WARNING: If you don't like my usual lovey-dovey nonsense, do not read further! :P
She was right.
She fell in love.
And how.
First came passion, like a giant wave that overrode her and swept her away into the wild, wild ocean of desire. She wanted him, like she'd wanted nothing else ever before. She was convinced, like an irrational child who expects rewards for every good deed, that HE was the prize for all her years of being so nice and patient and sickeningly goody goody. Having HIM would make up for all the years she had not had anyone special to talk to, share her innermost feelings with, reveal her truest self to. Oh yes, he was made for her, she knew it. Well, no, not quite. Deep down somewhere, she knew it was a delusion, a hoax, a sick joke. She knew he would never be hers. But that didn't stop her from loving him with everything she had, loving him fully and loving him true.

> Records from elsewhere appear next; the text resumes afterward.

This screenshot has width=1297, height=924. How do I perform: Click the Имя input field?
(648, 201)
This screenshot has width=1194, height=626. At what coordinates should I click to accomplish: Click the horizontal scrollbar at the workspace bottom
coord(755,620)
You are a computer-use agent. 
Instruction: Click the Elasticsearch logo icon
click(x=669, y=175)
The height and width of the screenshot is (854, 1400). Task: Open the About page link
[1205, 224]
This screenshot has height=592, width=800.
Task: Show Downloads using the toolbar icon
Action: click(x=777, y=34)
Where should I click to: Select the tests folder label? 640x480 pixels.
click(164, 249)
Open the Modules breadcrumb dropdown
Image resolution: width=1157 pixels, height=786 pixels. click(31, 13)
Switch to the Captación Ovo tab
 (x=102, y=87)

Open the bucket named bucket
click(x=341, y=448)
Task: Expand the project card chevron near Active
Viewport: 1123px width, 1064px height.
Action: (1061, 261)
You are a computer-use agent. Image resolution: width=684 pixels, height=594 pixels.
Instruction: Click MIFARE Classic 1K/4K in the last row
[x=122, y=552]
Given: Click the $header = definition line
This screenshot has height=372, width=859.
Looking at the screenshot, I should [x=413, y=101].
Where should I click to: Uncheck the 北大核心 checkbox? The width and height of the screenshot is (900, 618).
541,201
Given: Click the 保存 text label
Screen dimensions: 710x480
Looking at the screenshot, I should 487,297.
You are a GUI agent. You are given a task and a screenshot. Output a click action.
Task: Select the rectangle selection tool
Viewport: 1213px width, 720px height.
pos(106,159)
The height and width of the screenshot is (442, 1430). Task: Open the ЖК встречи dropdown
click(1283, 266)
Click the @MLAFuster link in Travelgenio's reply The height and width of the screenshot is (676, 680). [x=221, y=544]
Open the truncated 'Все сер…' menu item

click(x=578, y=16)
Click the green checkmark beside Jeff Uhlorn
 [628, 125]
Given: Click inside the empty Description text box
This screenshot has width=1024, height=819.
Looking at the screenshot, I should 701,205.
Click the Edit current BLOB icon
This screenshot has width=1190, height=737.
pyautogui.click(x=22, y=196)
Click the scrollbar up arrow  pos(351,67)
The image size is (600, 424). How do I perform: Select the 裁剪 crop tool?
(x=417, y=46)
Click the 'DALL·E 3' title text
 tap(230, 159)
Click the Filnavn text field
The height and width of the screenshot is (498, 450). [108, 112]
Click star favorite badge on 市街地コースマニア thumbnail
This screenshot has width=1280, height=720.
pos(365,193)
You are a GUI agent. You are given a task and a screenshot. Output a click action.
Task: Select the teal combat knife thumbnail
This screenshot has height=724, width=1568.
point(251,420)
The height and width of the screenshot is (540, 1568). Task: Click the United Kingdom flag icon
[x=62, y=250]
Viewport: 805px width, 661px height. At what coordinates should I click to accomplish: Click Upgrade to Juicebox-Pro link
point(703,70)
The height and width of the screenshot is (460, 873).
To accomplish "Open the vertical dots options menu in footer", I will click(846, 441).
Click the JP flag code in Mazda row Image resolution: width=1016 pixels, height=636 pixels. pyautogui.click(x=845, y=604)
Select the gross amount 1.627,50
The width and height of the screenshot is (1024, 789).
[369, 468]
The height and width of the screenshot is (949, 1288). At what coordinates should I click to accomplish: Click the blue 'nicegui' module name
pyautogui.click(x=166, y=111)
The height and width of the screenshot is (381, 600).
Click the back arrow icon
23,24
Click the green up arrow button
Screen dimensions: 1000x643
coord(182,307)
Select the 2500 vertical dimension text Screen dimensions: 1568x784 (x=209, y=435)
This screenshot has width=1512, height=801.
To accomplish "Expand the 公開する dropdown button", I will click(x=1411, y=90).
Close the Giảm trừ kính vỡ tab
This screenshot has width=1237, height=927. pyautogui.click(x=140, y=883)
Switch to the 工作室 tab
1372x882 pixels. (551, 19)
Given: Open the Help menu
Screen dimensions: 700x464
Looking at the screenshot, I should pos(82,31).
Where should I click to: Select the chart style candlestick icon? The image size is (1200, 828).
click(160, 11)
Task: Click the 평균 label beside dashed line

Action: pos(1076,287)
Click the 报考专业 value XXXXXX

She shouldn't have. For that's where the problems stemmed from. The girl who had always been nothing but calm and balanced began to, quite literally, 'lose it'. First came longing, then came pain when the longing went unfulfilled. Then came insecurity and jealousy and hurt and a battered self-esteem and shattered self-confidence. Bitter words and bitterer fights, bitterest feelings of breaking up inside. When would she ever get out of the self-created vicious cycle of loving him and feeling hurt and manifesting the hurt in jealousy and anger only to end up more hurt but still loving?
She didn't know.
He didn't care.
It wasn't his fault.
She had brought it upon herself.
He hadn't told her to love him.
She had brought it upon herself, the girl I used to be.
She shouldn't have been so naive.
Good that she died, the girl I used to be.
Or is it?
Love murdered her, nice and slow.
Or did it?




6 scribbles scribbled back to me:
"love murdered her nice and slow. Or did it?"
Hmmm...that's pretty dark. No, I don't think it did coz that girl still writes loads of lovey-dovey stories...
...which I rarely read. lol
Wont say much on this coz I completely understand what this girl went through and how tough it must have been for her.The way you've expressed it is simply beautiful-probably i could have never express it this wonderfully.
Would just say , take care girl and believe in it that goodness is always rewarded! Cheers! :)
Comeon Mehak. The frequency of such posts is alarming. Get out of the mess and be happy!! Please!!
What has happened has happened. Muuuuuch easier said than done, I know. But it can't be this difficult.
hey nice posy :D
r u mehreen's cousin??
@ Ronin, it's not dark, it's kind of funny in a dark way. if you know what i mean. or maybe i'm just psycho. lol
@ Jaspreet, thank u :) yeah i do still believe.
@ MangoMan, yeah yeah i am out of it. :) it's just a post! i can't resist writing such stuff. :P
@ sakhii, thnks. and yes, i am. I didn't know that you know her... :)
Housman once said,
Oh, when I was in love with you,
Then I was clean and brave,
And miles around the wonder grew
How well did I behave.
And now the fancy passes by,
And nothing will remain,
And miles around they'll say that I
Am quite myself again.
happens, but then, life never leaves us down and beaten for long.